Tanaka formula for SDEs driven by fractional Brownian motion

TL;DR

This paper derives a new Tanaka-type formula for solutions of SDEs driven by fractional Brownian motion with Hurst parameter greater than 1/2, revealing a complex structure involving Skorokhod integrals and Malliavin derivatives.

Contribution

It introduces the first Tanaka formula for non-linear SDEs driven by fractional Brownian motion, incorporating novel correction terms and a new convergence method.

Findings

The formula includes a local time represented by a double integral involving the Dirac delta and Malliavin derivative.

It applies to a broad class of SDEs with regularity assumptions and extends to convex functionals.

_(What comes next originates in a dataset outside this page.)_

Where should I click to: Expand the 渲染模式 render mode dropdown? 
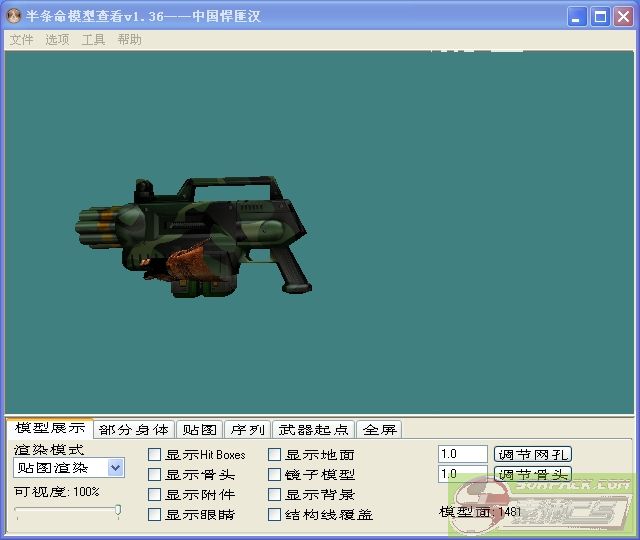115,467
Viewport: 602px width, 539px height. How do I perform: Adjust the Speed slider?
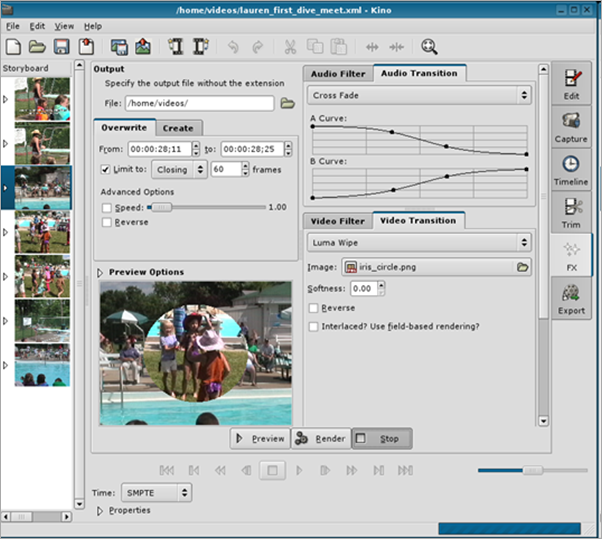[160, 207]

Special cases recover known identities for fractional Brownian motion and fractional Ornstein-Uhlenbeck processes.

Abstract

We derive a Tanaka-type formula for the solution of a stochastic differential equation (SDE) driven by fractional Brownian motion (fBm) with Hurst parameter $H > \frac{1}{2}$. While Tanaka formulas for the fractional Brownian motion itself have been established, a corresponding result for non-linear SDEs driven by fBm has so far been unavailable. Our formula reveals a structure not previously observed: it features both a Skorokhod integral and a Malliavin trace correction, where the analogue of the local time appears through a double integral involving the Dirac distribution and the Malliavin derivative of the solution. A second double integral captures the variation of the diffusion coefficient along the flow. A key step in our analysis is a novel method to establish $L^2$-convergence of the trace term, which avoids the use of white noise calculus and instead exploits Gaussian-type density estimates for the law of the solution. The result applies to a broad class of equations under suitable regularity assumptions and extends naturally to convex functionals. As special cases, we recover known identities for the fractional Brownian motion and the fractional Ornstein--Uhlenbeck process.